Türkiye'nin gerçeği Merter'de

 Başkalarında da oluyor mu bilmiyorum ama ben ne zaman yurtdışına çıksam Türkiye gözüme bir başka görünüyor. Geçtiğimiz haftaboyunca süren seyahatim sırasında da yine öyle oldu.

Dünyanın öbür ucundan bakıldığında Türkiye’de süren iktidar mücadelesi basit bir kayıkçı kavgası görüntüsü veriyor. ‘0 ne dedi, bu ne söyledi’den ibaret bir kayıkçı kavgası..

Halkın büyük çoğunluğunun bu mücadeleyi izlemekte bile zorlandığını, hatta bundan artık ziyadesiyle sıkıldığını düşünüyorum.

Nitekim yurtdışından izleyebildiğim kadarıyla son ‘askeri uyarı’da da halkın sergilediği tavır bunu gösteriyor. İktidar mücadelesinin en kızıştığı bir günde bile Başbakan’ın televizyon konuşması ancak yüzde dört reyting alırken, Levent Kırca’nın ‘Olacak 0 Kadar’ının yarısına bile yaklaşamıyor.

Halkın büyük çoğunluğu Ankara’daki mücadeleye ilgisiz.

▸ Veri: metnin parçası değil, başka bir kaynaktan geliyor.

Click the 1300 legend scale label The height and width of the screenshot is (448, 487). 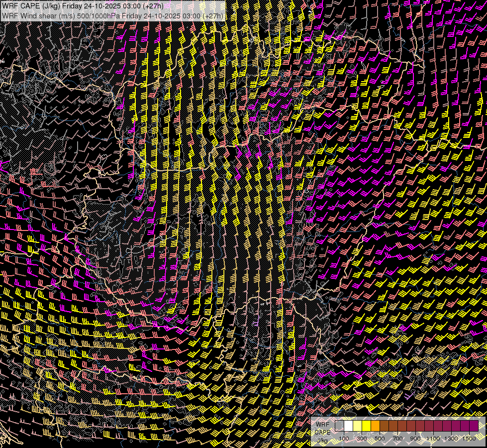point(451,439)
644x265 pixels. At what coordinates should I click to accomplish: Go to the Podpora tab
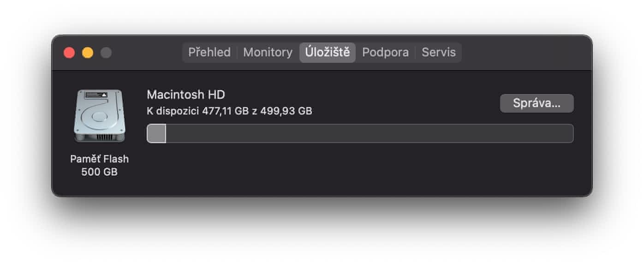coord(385,53)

Orada ne konuşulursa ve ne yapılırsa yapılsın bunun hayatının günlük gerçeğini değiştirmeye yetmeyeceğini görüyor.

Demokratik rejimin geleceği açısından asıl tehlike de burada yatıyor. İktidar mücadelesinin tarafları ne derlerse desinler, ne yaparlarsa yapsınlar, halkın ilgisini siyasete yoğunlaştırmayı başaramıyorlar.

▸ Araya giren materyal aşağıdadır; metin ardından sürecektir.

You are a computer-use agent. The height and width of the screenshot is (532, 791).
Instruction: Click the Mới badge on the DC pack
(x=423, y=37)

Bu yüzden siyaset Türkiye’de sahipsiz kalıyor, demokratik rejim darbe korkusu altında sancılar çekiyor.

Bugünkü Radikal’de okuyacağınız bir habere dikkatinizi çekmek istiyorum.

İstanbul’un Merter semtindeki ‘Keresteciler Sitesi’ tek başına her türlü olumsuzluğa ve altyapı eksikliğine rağmen Türkiye’nin gelişme isteğinin capcanlı bir örneği durumunda.

Bu merkezde bulunan 2 bin 500 şirketin yatırımları iki milyon kişiye istihdam olanağı sağlarken, Türkiye’nin tekstil ihracatının da yaklaşık yüzde otuzunu gerçekleştiriyor. Yani sadece Merter’de kurulu bulunan işletmeler yılda 8 milyar dolara yakın bir ihracat geliri sağlıyorlar.

Halkın ve Türkiye’nin asıl sorunu Merterlerin birden ikiye, üçe, beşe çıkmasının sağlanabilmesi.

Bunun da ne başörtüsü ile bir ilgisi var ne de seçime giderken hükümetin bir ucuna ilişip Hazine’nin yağmasından pay kapma kavgasıyla.

Türkiye’nin gerçeği Ankara’daki iktidar mücadelesinde değil, Merter’deki ekmek kavgasında yatıyor.

Zamanında bu gerçeği en iyi fark eden Erbakan olduğu için Refah en büyük parti olmuştu. Bugün de bu gerçeği görmek istemeyenler yüzünden Fazilet en büyük parti olursa hiç şaşırmayacağım.